Groei kredietportefeuille banken door CBvS gelimiteerd tot 20 procent

De Centrale Bank van Suriname, CBvS, heeft een limiet van 20 procent opgelegd aan de banken op de groei van de kredietportefeuille van de private sector. Dat wil zeggen, dat de ruimte van de banken om nieuwe kredieten te verstrekken verder wordt beperkt. Eerder heeft de CBvS de kasreserveplicht van de banken reeds verhoogd van 39% naar 44%. Deze verhoging impliceert, dat de banken navenant minder kredieten kunnen verstrekken. De 20% groeilimiet van de kredietportefeuille en de verhoging van de kasreserveplicht van de banken zijn bedoeld om de vraag in de economie aanzienlijk te beperken, waarmee ook de druk op de wisselkoers wordt verminderd. 

De directe aanleiding van de aanscherpende maatregelen van de CBvS is de meer dan normale groei van de verstrekte kredieten vorig jaar. Minister Stanley Raghoebarsing van Financiën en Planning heeft onlangs in een nota aan de Nationale Assemblee aangegeven, dat de banken vorig jaar in de SRD-sfeer ruim 2,7 miljard aan nieuwe kredieten hebben verstrekt aan en bedrijven en huishoudens, waarvan het gros een niet-productief karakter had.

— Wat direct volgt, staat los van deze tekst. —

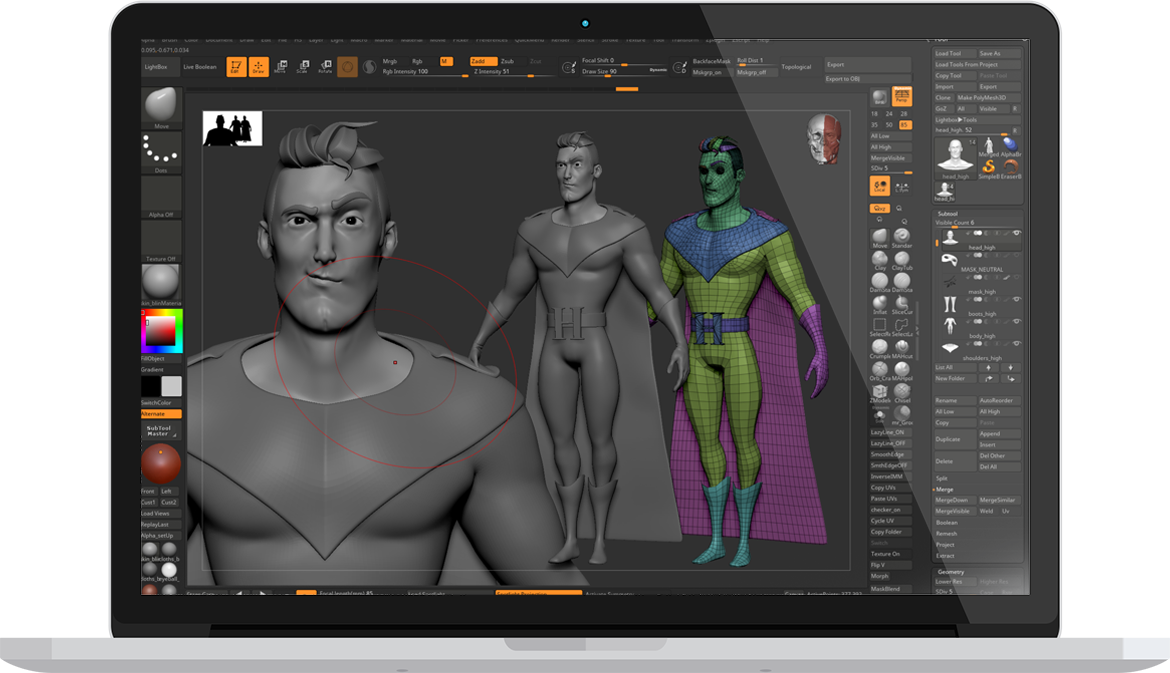Choose the Rotate transform icon
Image resolution: width=1170 pixels, height=673 pixels.
coord(324,67)
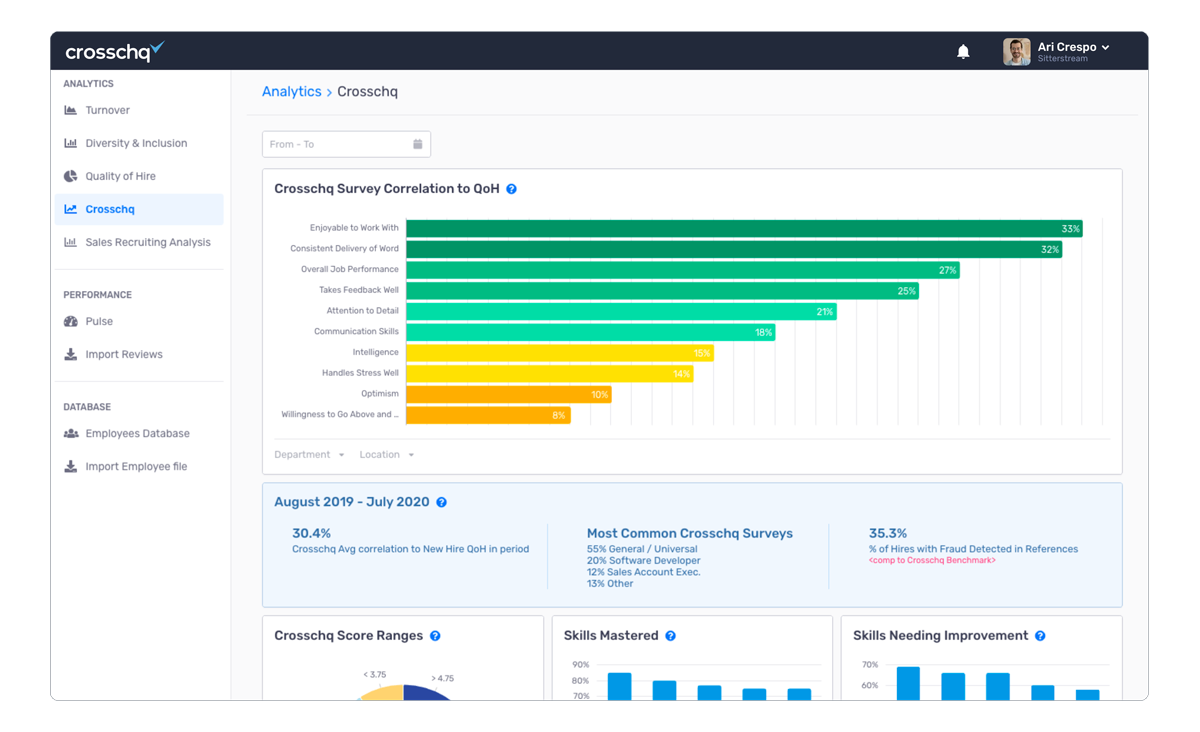Open Sales Recruiting Analysis page
1200x732 pixels.
148,242
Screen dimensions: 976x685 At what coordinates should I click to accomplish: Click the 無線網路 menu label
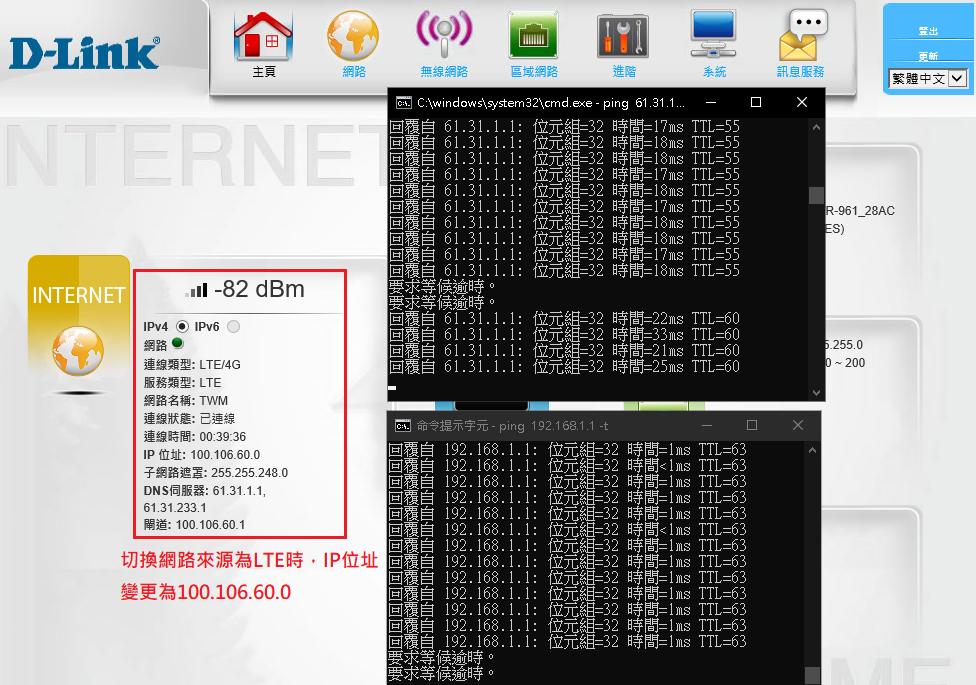pos(443,72)
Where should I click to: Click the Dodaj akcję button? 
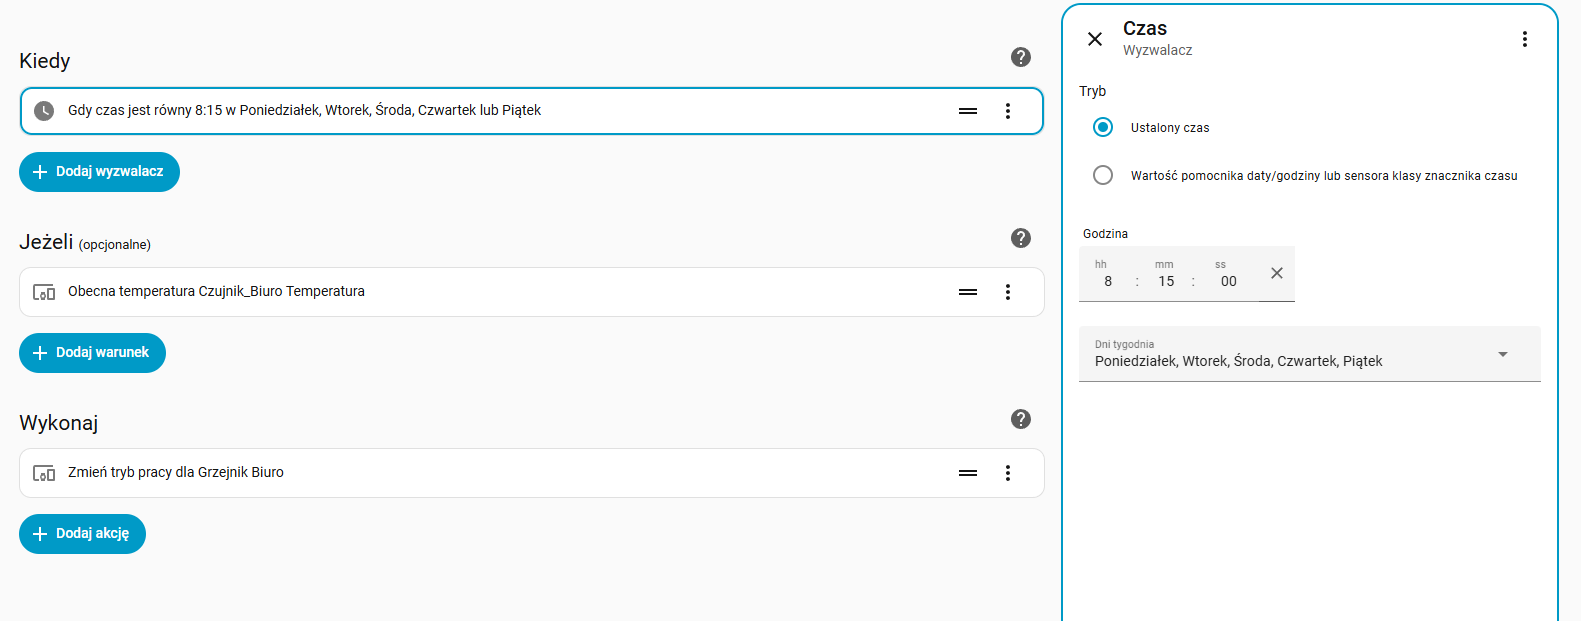click(82, 534)
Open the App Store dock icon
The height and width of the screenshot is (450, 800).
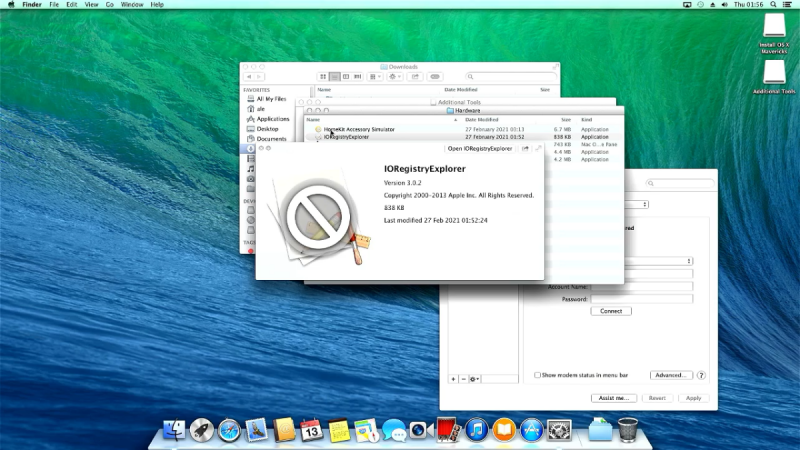pyautogui.click(x=531, y=430)
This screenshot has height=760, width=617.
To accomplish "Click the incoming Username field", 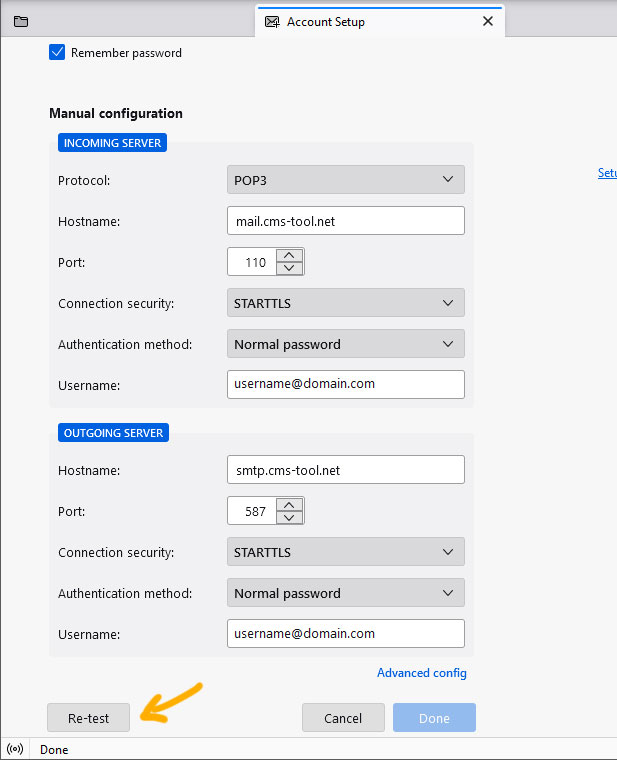I will (x=345, y=385).
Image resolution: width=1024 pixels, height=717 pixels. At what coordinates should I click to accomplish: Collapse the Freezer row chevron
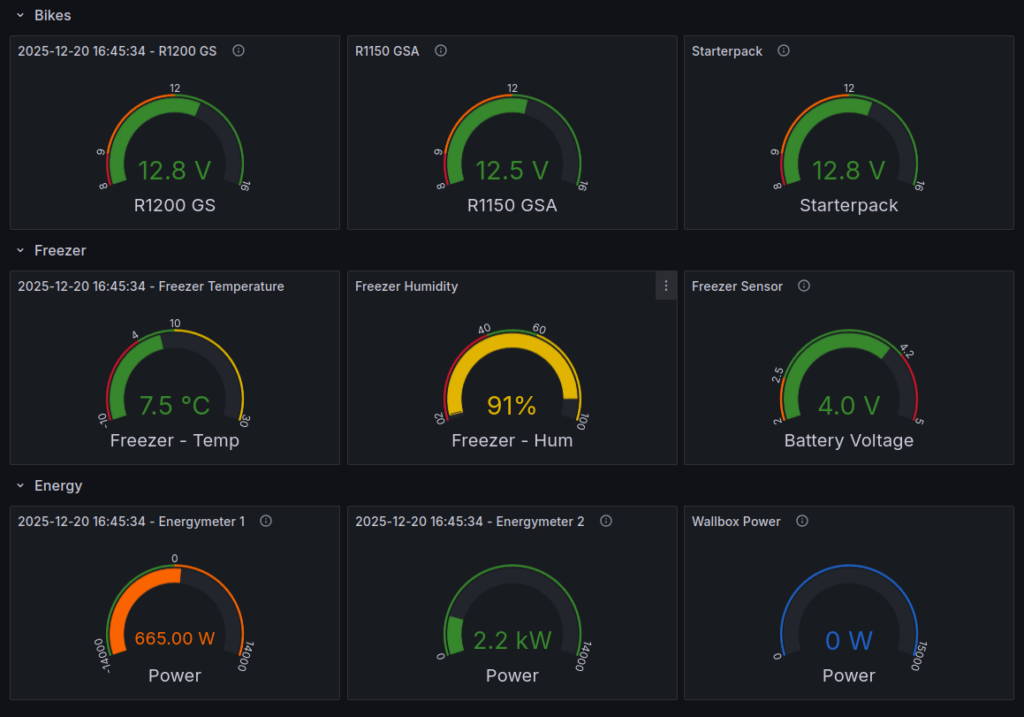(x=20, y=251)
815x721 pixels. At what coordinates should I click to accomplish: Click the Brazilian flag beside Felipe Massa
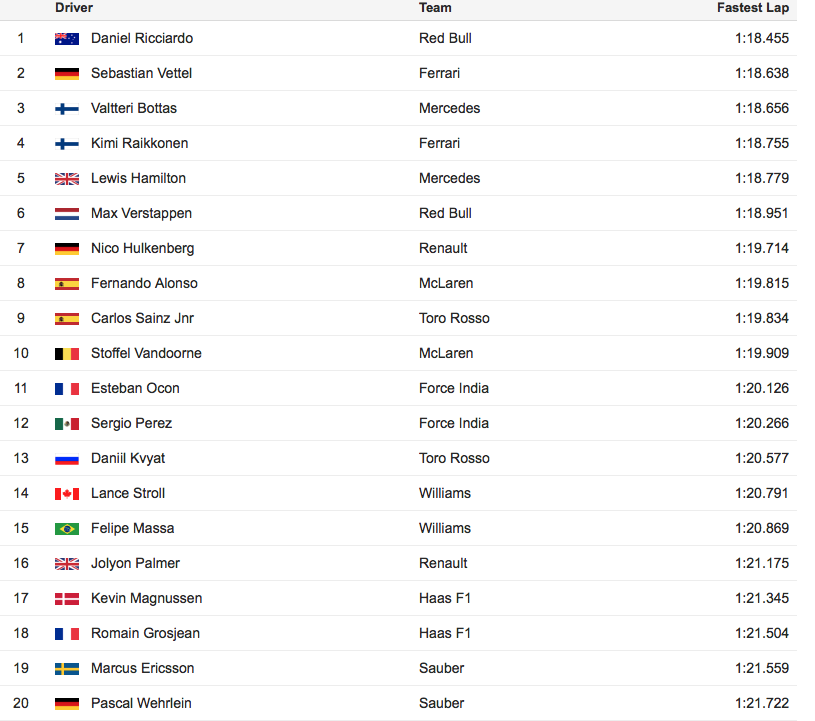pyautogui.click(x=67, y=529)
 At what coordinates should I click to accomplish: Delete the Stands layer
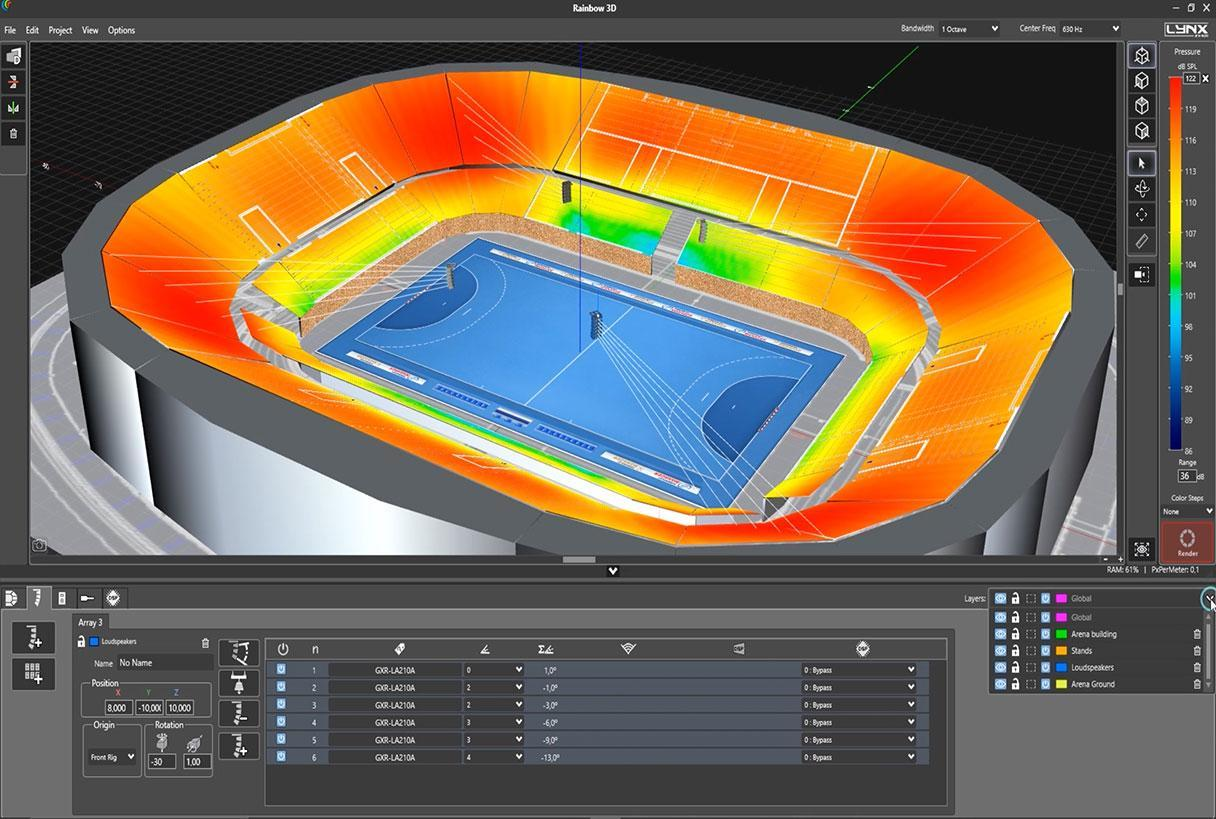pos(1197,651)
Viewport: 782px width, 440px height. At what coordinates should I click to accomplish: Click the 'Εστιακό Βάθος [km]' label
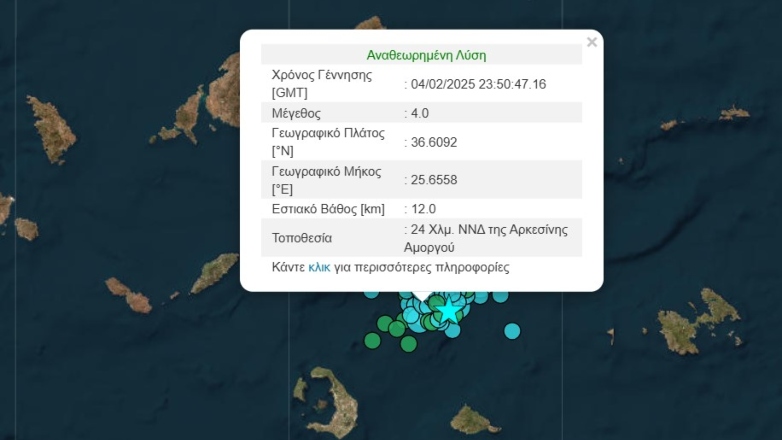328,209
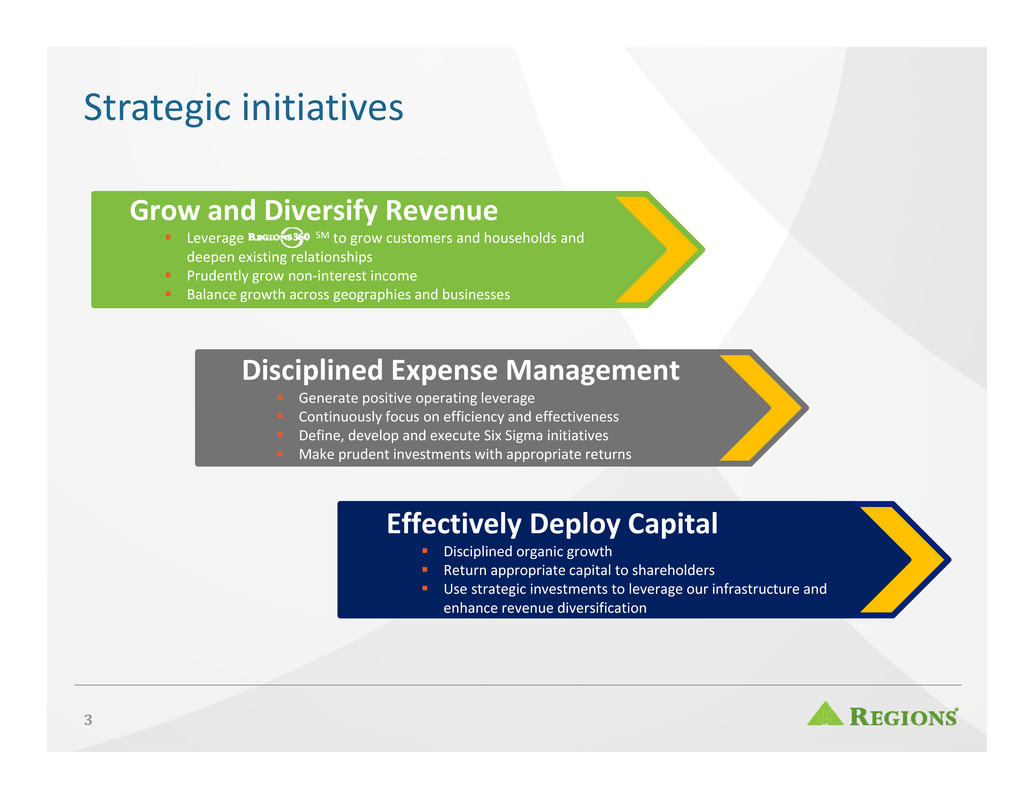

De groei van verstrekte kredieten bedroeg in 2022 ruim 44% in vergelijking met het jaar daarvoor. Verstrekte kredieten dragen bij aan de toename van de geldhoeveelheid in de economie. Deze monetair verkrappende maatregelen van de CBvS vinden plaats naast de normale Open Markt Operaties (OMO’S), met name de wekelijkse Termijndeposito veilingen (TD-veilingen). De CBvS blijft de liquiditeiten in de economie afromen via de OMO’s.

Consumptieve kredieten

René van Rooij, voorzitter van de Surinaamse Bankiersvereniging (SBV), bevestigt desgevraagd de 20% procent opgelegde groeilimiet van de kredietportefeuille van de banken door de CBvS. Een groot deel van verstrekte kredieten aan de private sector zijn inderdaad consumptie gerelateerd. Het gaat om allerlei bedrijven die vanuit het buitenland producten importeren om hier in Suriname te verkopen. Deze consumptie, en dus de import, zorgt op haar beurt voor verdere koersstijging en stijging van de inflatie. Volgens Van Rooij is er dus alle belang om de consumptie wat af te remmen. Door het beperken van de kredietverlening aan deze sectoren kan volgens de voorzitter van de bankiersvereniging de bank daaraan bijdragen. 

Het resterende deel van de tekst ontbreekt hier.